Debate Over Role of ‘People’s Army’ in Israel Reflects Wider Fissures

His immediate predecessor, Moshe Yaalon, a conservative and former military chief of staff who was pushed out, had staunchly backed the generals, who have spoken out against manifestations of extremism in the ranks and in broader society.

“Generally, the image of an army is that it wants to push forward and it has to be restrained sometimes by the politicians, statesmen who think in a wider context and know that they need to make compromises,” said Shlomo Avineri, a professor of political science at the Hebrew University of Jerusalem. “In Israel, the present situation is almost the opposite.”

.. The fissure is not between the traditional Israeli right and left, he said, but between “strategic hawks,” or pragmatists who put Israel’s security first, and “ideological hawks” who are more concerned with historical rights and Jewish nationalism.

.. Lt. Gen.

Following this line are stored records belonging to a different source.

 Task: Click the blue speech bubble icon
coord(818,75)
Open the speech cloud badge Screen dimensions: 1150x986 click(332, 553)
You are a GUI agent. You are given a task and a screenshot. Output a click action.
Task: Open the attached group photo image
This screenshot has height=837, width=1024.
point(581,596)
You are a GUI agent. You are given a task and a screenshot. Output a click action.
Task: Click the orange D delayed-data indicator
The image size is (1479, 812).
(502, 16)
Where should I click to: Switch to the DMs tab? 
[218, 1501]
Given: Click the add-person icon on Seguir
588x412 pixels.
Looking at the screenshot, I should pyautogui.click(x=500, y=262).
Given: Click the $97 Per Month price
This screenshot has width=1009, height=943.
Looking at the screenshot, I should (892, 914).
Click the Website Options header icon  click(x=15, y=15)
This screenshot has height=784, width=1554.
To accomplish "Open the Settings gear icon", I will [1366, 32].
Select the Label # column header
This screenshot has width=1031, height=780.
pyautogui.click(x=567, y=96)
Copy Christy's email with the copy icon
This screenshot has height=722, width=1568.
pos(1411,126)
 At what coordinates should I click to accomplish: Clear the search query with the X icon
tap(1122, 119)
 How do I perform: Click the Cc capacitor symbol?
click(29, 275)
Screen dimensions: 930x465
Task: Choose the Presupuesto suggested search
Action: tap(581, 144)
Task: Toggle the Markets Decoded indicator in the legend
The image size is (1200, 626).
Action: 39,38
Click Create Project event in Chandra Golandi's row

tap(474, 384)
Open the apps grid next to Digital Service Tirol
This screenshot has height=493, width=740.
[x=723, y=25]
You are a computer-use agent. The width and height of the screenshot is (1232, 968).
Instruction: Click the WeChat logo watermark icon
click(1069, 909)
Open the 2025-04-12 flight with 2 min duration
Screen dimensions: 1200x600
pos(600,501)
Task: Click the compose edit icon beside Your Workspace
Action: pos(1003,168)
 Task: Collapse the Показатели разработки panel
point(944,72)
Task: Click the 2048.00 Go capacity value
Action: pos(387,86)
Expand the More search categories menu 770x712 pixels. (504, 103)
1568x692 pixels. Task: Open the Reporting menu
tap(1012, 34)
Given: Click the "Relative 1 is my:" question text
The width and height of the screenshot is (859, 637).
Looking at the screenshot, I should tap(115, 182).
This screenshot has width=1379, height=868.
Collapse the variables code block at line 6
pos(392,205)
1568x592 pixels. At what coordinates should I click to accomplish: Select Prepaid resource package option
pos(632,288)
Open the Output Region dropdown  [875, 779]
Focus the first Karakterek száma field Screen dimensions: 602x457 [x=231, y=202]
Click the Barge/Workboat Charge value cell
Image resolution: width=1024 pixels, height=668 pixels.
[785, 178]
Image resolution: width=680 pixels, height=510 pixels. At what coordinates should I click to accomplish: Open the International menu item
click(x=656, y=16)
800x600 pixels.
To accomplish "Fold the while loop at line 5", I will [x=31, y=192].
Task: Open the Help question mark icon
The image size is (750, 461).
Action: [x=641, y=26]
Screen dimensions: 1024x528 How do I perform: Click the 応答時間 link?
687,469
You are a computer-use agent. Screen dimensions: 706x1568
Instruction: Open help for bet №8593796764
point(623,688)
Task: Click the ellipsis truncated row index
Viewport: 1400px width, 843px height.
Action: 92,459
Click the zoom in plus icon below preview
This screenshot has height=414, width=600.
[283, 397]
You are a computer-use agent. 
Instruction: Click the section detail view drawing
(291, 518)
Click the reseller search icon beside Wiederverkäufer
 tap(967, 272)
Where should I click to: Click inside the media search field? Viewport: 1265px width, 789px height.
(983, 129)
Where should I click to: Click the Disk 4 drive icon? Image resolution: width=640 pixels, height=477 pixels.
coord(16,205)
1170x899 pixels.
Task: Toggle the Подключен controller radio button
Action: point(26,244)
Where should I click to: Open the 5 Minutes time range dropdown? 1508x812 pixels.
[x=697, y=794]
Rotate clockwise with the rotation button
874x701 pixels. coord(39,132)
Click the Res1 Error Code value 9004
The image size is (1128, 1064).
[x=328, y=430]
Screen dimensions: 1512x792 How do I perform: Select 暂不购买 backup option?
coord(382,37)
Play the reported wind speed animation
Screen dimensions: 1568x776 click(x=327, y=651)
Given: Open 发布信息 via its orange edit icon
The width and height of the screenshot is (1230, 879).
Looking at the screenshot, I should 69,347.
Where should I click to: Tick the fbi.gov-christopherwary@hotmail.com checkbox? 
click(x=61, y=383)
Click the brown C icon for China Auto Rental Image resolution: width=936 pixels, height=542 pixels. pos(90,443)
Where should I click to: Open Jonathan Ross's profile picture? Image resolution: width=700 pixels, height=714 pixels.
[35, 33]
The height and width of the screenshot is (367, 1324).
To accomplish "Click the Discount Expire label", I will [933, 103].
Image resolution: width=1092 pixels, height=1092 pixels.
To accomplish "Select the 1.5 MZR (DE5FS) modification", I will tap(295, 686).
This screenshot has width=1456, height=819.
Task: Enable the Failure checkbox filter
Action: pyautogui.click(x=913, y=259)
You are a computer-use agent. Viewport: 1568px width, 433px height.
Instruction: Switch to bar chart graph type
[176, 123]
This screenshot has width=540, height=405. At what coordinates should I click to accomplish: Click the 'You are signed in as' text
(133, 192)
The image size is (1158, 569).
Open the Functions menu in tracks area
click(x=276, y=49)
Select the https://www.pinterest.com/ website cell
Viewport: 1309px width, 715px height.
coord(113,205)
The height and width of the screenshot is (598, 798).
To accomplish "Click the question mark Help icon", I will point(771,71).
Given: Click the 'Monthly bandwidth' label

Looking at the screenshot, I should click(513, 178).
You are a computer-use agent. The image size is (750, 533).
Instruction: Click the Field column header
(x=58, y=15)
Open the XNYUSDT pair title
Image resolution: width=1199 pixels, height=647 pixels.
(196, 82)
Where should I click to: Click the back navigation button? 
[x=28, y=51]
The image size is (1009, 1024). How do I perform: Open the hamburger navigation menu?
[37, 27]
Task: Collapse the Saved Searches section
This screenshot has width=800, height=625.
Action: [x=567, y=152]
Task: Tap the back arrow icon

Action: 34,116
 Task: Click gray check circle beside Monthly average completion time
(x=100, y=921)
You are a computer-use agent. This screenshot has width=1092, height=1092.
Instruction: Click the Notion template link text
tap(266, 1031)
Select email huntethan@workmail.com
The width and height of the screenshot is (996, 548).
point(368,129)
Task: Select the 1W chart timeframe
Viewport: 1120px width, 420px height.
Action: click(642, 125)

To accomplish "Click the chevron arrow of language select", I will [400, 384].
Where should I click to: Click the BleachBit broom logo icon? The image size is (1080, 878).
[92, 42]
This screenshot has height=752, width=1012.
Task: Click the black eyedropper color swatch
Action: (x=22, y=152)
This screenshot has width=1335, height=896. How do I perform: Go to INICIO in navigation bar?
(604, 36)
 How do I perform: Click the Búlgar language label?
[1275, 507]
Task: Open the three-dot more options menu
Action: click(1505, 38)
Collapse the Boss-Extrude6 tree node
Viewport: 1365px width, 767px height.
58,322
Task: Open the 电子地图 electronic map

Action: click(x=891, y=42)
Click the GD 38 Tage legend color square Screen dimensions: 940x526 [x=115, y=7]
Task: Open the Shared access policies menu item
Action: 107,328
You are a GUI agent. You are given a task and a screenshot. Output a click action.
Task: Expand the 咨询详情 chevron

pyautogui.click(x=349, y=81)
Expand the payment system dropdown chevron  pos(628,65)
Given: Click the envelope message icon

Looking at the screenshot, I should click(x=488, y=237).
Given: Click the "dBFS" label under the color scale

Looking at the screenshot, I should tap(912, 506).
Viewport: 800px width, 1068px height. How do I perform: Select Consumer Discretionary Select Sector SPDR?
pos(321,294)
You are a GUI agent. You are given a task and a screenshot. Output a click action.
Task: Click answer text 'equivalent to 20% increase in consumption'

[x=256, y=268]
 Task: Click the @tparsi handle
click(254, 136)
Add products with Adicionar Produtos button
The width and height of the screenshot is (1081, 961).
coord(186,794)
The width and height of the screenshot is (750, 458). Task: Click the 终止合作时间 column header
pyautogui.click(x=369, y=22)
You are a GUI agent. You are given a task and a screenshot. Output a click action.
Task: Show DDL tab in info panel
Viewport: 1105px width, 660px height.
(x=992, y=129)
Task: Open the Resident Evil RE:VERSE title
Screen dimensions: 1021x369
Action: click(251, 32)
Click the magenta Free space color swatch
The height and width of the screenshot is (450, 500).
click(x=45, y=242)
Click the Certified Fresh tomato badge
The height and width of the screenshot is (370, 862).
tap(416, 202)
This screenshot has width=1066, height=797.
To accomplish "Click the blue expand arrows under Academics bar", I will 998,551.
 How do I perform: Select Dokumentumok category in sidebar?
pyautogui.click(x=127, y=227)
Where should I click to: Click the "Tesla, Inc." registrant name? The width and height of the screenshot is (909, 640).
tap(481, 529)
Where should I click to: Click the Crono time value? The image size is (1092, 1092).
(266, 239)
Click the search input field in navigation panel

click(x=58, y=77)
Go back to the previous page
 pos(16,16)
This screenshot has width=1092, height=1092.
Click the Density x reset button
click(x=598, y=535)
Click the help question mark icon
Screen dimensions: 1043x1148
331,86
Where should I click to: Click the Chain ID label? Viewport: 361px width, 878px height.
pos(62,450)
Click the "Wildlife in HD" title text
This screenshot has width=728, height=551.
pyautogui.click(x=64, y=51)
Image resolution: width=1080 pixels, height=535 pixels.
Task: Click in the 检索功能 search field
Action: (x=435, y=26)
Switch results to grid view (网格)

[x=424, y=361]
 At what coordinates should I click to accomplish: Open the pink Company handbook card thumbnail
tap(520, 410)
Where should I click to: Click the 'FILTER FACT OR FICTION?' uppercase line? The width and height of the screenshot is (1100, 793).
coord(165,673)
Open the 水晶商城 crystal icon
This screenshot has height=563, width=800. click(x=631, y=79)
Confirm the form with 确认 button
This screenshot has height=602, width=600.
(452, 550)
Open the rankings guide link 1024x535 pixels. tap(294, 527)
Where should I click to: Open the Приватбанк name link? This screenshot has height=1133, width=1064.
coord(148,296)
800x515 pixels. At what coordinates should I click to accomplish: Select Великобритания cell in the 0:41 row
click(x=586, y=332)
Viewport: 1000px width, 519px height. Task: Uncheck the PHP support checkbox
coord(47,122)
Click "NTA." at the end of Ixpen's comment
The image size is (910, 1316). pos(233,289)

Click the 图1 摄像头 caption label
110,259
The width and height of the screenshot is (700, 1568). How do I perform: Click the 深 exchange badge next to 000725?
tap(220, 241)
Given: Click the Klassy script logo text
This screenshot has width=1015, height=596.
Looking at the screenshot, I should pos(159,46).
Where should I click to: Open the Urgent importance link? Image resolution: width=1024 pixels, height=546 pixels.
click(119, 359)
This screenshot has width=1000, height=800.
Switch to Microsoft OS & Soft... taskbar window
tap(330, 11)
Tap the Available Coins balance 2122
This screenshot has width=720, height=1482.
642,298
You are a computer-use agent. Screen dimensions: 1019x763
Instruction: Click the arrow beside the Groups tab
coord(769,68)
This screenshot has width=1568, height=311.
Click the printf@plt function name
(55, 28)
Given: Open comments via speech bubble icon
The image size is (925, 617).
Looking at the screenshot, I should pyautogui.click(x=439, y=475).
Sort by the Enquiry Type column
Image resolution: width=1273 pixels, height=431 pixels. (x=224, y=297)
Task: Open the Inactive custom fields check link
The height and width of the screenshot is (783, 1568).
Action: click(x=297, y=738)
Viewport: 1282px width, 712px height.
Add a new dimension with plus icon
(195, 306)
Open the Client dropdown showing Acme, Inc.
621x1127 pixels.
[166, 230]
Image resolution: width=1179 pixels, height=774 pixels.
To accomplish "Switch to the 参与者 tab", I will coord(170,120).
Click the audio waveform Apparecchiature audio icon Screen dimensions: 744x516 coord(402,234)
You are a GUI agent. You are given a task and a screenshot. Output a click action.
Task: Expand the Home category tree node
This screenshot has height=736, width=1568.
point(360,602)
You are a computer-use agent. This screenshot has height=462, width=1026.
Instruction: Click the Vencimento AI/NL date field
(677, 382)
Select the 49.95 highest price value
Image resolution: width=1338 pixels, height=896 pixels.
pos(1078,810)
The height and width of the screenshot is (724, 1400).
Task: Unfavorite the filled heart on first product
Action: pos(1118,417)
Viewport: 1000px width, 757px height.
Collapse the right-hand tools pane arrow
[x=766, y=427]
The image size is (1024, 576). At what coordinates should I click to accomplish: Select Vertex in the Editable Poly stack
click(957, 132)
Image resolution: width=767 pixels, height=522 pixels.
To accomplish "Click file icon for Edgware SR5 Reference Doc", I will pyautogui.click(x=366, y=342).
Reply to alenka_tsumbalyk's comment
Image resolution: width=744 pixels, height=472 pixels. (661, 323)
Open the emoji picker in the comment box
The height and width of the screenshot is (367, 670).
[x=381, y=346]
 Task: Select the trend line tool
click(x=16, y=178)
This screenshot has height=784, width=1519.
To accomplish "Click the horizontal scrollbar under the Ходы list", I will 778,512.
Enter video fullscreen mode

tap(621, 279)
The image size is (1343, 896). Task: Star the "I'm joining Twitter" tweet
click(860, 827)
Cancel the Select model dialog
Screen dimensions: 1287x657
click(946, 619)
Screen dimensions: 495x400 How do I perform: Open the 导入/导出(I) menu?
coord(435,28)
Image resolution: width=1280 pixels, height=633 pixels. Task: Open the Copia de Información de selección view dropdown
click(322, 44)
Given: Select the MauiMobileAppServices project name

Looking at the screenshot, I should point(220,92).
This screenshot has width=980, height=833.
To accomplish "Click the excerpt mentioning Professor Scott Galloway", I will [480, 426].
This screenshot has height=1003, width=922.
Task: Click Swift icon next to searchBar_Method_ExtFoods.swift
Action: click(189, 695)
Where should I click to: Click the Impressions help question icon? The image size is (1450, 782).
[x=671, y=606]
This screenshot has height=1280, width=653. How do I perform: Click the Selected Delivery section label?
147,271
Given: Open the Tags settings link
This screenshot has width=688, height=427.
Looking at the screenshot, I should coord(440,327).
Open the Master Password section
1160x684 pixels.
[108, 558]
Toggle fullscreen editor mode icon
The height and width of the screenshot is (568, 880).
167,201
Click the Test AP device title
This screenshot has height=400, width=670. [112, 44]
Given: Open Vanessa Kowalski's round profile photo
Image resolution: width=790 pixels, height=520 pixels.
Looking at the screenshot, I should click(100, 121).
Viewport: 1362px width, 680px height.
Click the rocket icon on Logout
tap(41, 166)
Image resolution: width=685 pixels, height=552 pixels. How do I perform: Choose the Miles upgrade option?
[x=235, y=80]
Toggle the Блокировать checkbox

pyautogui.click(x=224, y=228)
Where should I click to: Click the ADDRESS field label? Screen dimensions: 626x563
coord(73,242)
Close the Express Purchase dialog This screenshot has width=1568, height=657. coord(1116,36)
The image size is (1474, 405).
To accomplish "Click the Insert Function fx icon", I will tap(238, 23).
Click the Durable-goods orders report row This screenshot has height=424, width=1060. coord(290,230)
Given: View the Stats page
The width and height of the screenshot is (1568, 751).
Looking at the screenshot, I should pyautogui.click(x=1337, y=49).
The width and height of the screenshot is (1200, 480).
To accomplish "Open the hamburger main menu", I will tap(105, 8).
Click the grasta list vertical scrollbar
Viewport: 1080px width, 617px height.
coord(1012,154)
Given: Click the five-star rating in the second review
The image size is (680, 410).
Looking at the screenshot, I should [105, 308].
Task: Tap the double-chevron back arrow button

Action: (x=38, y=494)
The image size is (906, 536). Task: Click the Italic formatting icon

Gadi Eisenkot, the chief of staff of the Israeli military, recently caused a stir when he told an audience of high school students that he would not want a soldier to empty a magazine on a Palestinian girl of 13 holding a pair of scissors. He was attacked by rightist politicians who advocate a policy based on the Talmudic lesson “Whoever comes to slay you, slay him first.”

.. Then Maj. Gen. Yair Golan, the deputy chief of the military, caused an uproar in a speech for Israel’s Holocaust Remembrance Day this month, when he said he discerned disturbing trends in Israeli society that reminded him of processes that led to the rise of Nazi Germany.

Mr. Netanyahu rebuked General Golan, criticizing his remarks as outrageous

.. Military-civilian lines are further blurred in Israel by the number of retired generals who try to capitalize on their army prestige by entering politics.